§ **Instructions for the task**: Return the data exactly, apart from leaving out the pictures.

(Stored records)
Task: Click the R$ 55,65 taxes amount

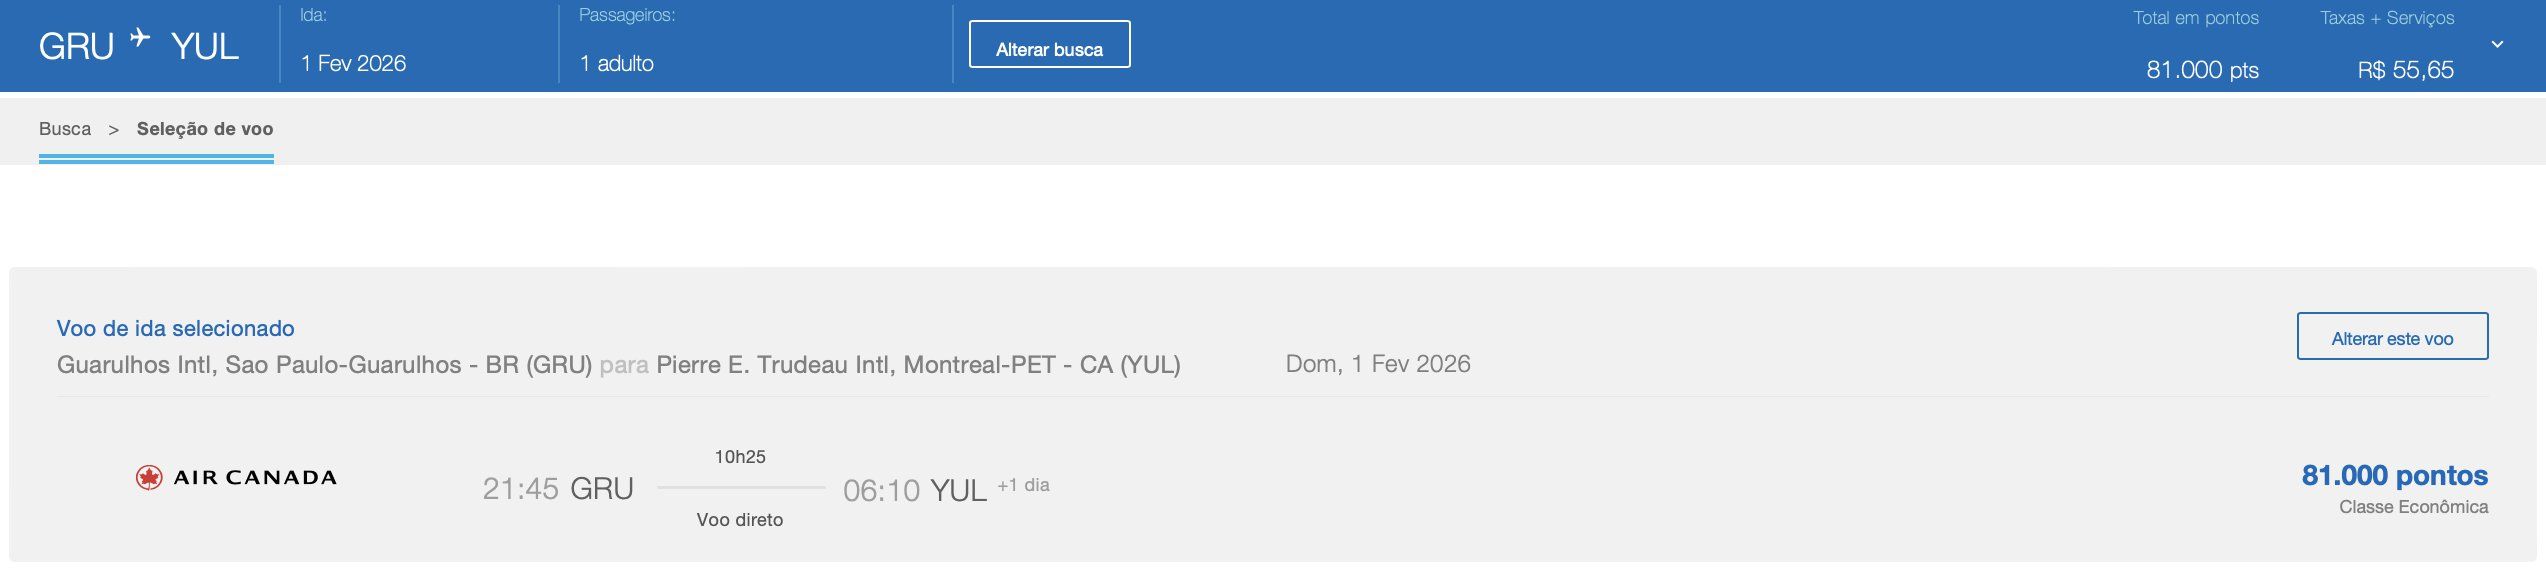Action: [x=2405, y=70]
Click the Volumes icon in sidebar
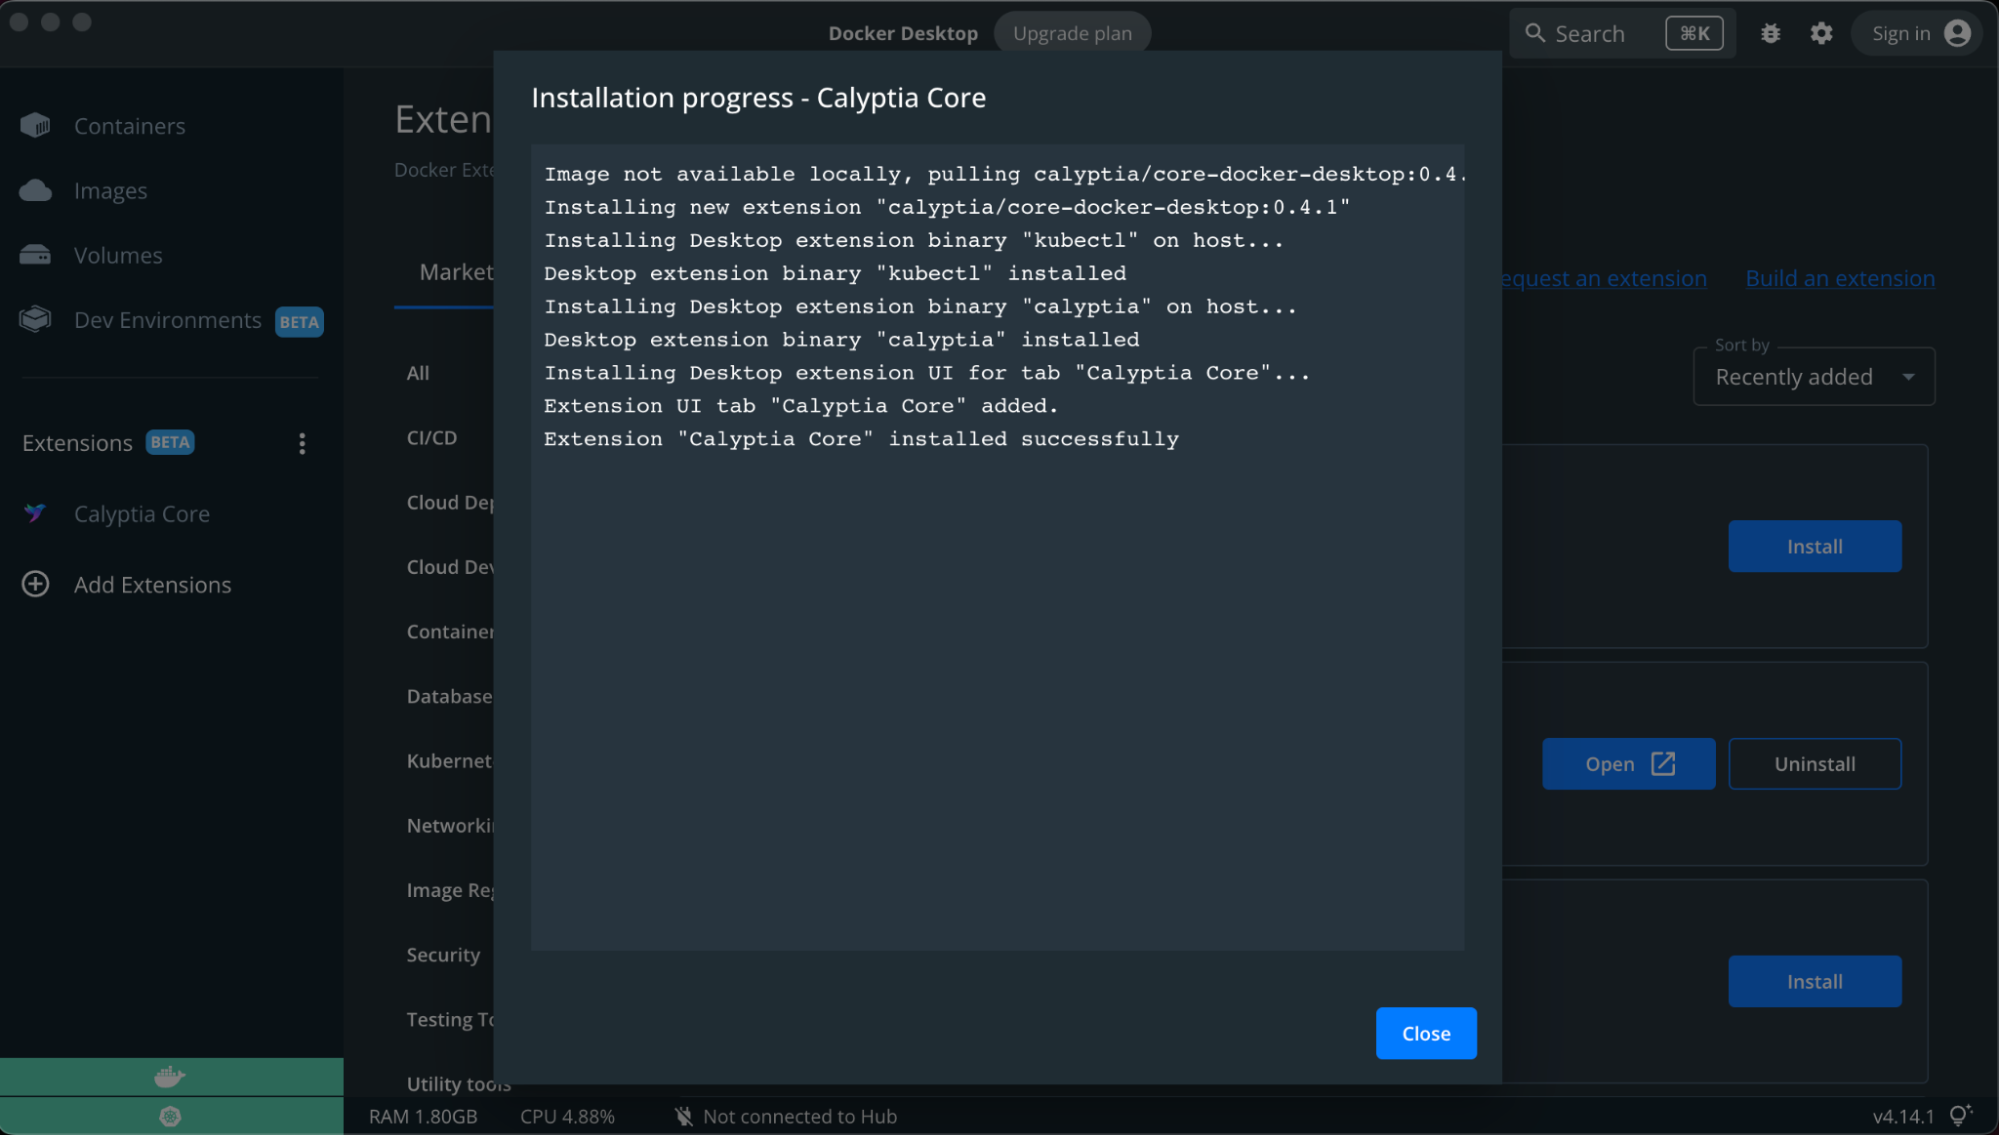This screenshot has width=1999, height=1136. click(x=37, y=254)
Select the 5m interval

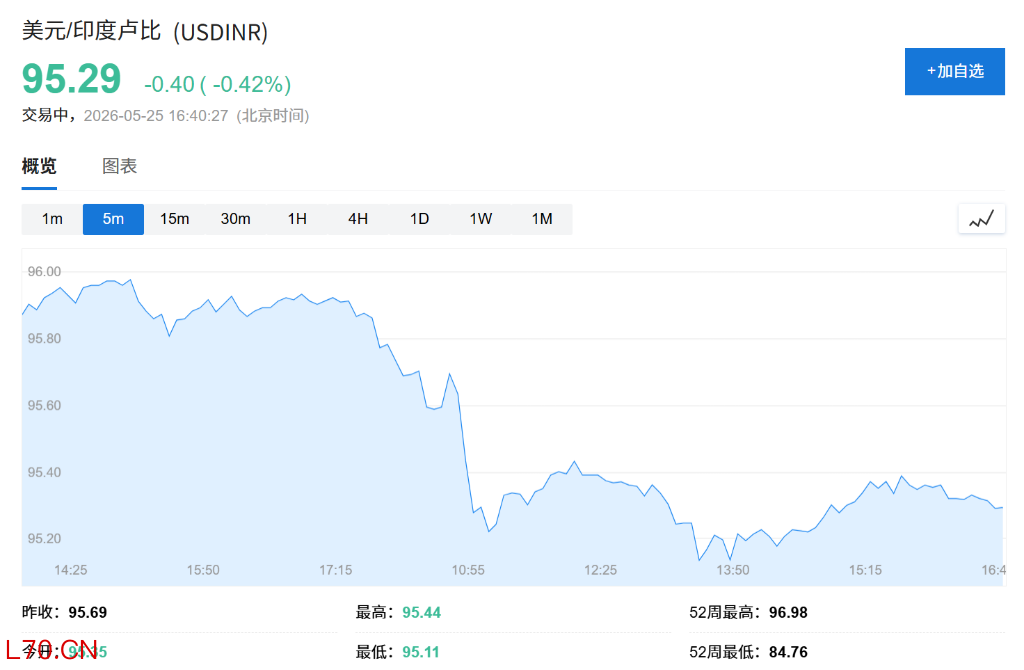[x=113, y=219]
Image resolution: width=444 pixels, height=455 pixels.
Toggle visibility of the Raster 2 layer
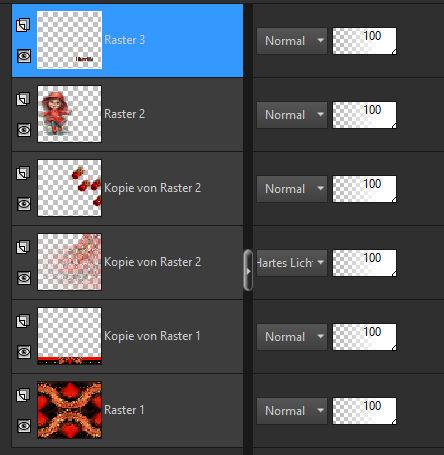pyautogui.click(x=24, y=130)
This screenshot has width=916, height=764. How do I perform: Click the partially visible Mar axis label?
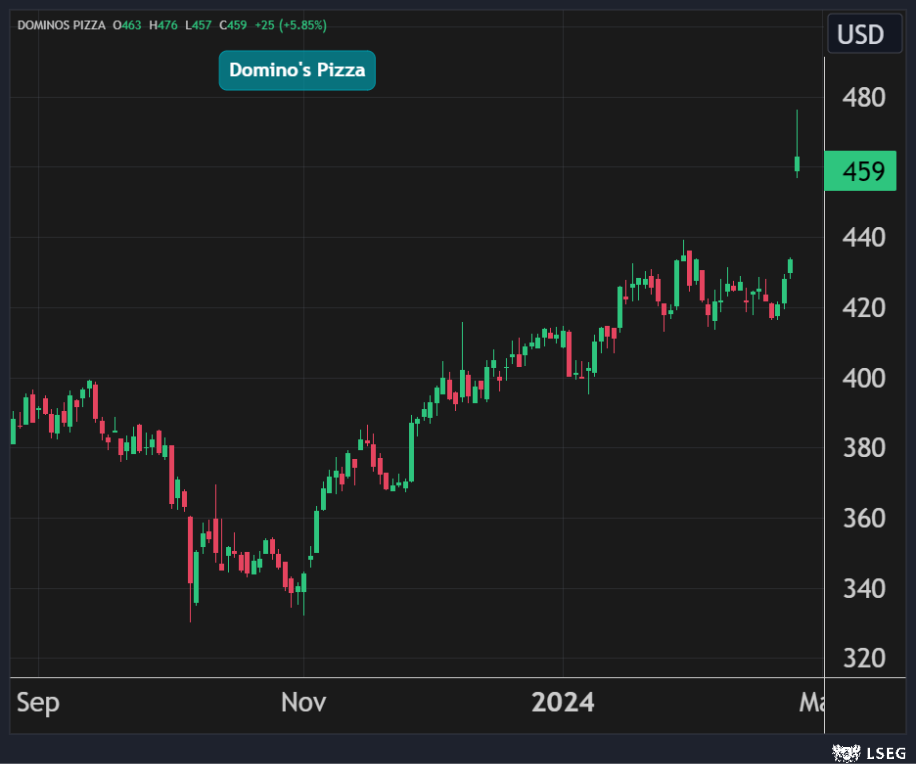[810, 702]
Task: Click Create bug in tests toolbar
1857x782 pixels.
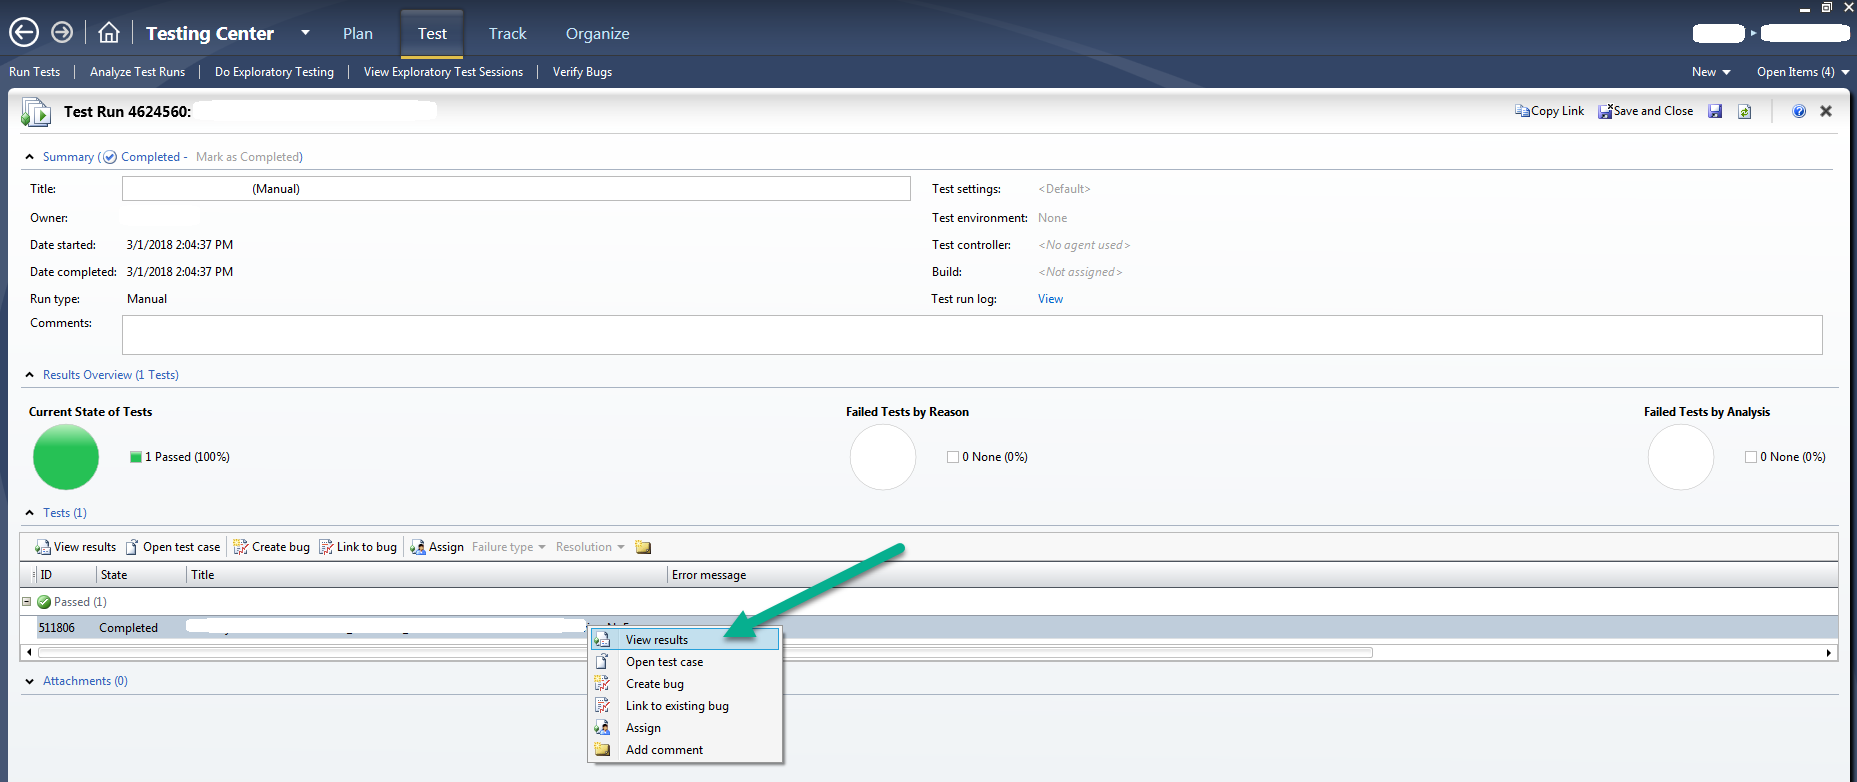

§ **Result of the exercise**:
Task: Click the R$ 55,65 taxes amount

Action: [x=2405, y=70]
Click the Volumes icon in sidebar
This screenshot has width=1999, height=1136. click(x=37, y=254)
Select the 5m interval

[x=113, y=219]
Image resolution: width=444 pixels, height=455 pixels.
Toggle visibility of the Raster 2 layer
pyautogui.click(x=24, y=130)
This screenshot has width=916, height=764. How do I perform: Click the partially visible Mar axis label?
[810, 702]
Task: Click Create bug in tests toolbar
1857x782 pixels.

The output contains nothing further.